Phil Lawler at Catholic Culture speculated, “[F]or all we know, she and her husband are now living as brother and sister, in which case there would be no reason why she could not resume receiving the sacraments.” Of course, if this were the case the parish priest could have determined this without the extraordinary phone call from Christ’s vicar.

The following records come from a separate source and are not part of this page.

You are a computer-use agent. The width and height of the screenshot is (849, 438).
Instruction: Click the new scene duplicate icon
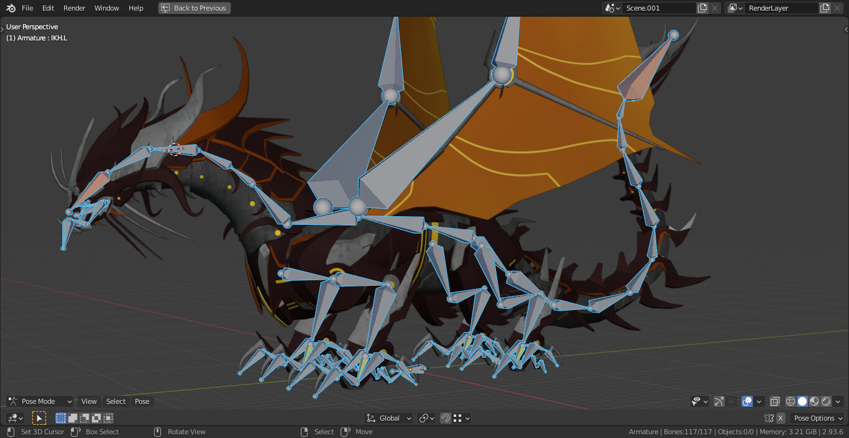point(702,7)
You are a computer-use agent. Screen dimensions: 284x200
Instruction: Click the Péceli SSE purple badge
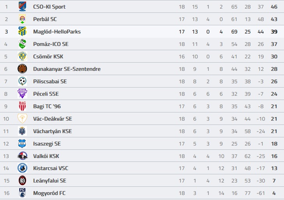click(x=22, y=94)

Before deleting it (perhaps in embarrassment), Jimmy Akin reminded his readers at the National Catholic Register that the pope has the power to act as the church’s chief legislature and to execute judgments immediately, and so therefore he could annul the first marriage and radically sanction the second, implying all this could be done over the phone. That he would have short-circuited the church’s entire juridical process, undermined faith in the church’s discipline, and undercut Catholic priests seems to bother Akin not at all. This same defense was used to justify the pope’s breaking of liturgical rubrics, essentially employing the Nixon defense that “when the pope does it, it’s not illegal.”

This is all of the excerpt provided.